What you are asked to do
The answer must be every record below, reproduced exactly.

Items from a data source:

'''

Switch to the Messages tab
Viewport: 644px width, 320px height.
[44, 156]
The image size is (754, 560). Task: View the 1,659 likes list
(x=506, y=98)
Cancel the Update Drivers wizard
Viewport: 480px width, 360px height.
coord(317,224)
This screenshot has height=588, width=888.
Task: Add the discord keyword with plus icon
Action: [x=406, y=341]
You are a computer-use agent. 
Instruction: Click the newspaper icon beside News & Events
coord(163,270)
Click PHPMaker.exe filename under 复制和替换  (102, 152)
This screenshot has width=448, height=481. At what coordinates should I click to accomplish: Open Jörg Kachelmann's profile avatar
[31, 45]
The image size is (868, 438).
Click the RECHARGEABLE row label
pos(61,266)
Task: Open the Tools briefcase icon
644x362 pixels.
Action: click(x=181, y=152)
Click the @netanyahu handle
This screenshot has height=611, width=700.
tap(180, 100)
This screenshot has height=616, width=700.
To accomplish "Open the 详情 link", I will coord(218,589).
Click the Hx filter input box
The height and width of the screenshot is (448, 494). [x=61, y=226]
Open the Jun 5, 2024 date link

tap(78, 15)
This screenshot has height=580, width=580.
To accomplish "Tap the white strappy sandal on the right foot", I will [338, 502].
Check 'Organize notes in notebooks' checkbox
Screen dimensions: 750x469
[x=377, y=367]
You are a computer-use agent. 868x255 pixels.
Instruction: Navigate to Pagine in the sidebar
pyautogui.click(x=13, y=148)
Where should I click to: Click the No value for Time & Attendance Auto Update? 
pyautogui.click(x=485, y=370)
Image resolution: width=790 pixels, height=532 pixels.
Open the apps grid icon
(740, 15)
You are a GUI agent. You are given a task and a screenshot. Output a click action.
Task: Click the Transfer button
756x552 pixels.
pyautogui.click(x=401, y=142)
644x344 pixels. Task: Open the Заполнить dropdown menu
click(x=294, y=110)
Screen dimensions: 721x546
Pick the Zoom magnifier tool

'''

Exercise answer
Switch to the Messages tab
Viewport: 644px width, 320px height.
[44, 156]
The image size is (754, 560). Task: View the 1,659 likes list
(x=506, y=98)
Cancel the Update Drivers wizard
Viewport: 480px width, 360px height.
coord(317,224)
This screenshot has height=588, width=888.
Task: Add the discord keyword with plus icon
Action: [x=406, y=341]
You are a computer-use agent. 
Instruction: Click the newspaper icon beside News & Events
coord(163,270)
Click PHPMaker.exe filename under 复制和替换  (102, 152)
This screenshot has width=448, height=481. At what coordinates should I click to accomplish: Open Jörg Kachelmann's profile avatar
[31, 45]
The image size is (868, 438).
Click the RECHARGEABLE row label
pos(61,266)
Task: Open the Tools briefcase icon
644x362 pixels.
Action: click(x=181, y=152)
Click the @netanyahu handle
This screenshot has height=611, width=700.
tap(180, 100)
This screenshot has height=616, width=700.
To accomplish "Open the 详情 link", I will coord(218,589).
Click the Hx filter input box
The height and width of the screenshot is (448, 494). [x=61, y=226]
Open the Jun 5, 2024 date link

tap(78, 15)
This screenshot has height=580, width=580.
To accomplish "Tap the white strappy sandal on the right foot", I will [338, 502].
Check 'Organize notes in notebooks' checkbox
Screen dimensions: 750x469
[x=377, y=367]
You are a computer-use agent. 868x255 pixels.
Instruction: Navigate to Pagine in the sidebar
pyautogui.click(x=13, y=148)
Where should I click to: Click the No value for Time & Attendance Auto Update? 
pyautogui.click(x=485, y=370)
Image resolution: width=790 pixels, height=532 pixels.
Open the apps grid icon
(740, 15)
You are a GUI agent. You are given a task and a screenshot. Output a click action.
Task: Click the Transfer button
756x552 pixels.
pyautogui.click(x=401, y=142)
644x344 pixels. Task: Open the Заполнить dropdown menu
click(x=294, y=110)
Screen dimensions: 721x546
Pick the Zoom magnifier tool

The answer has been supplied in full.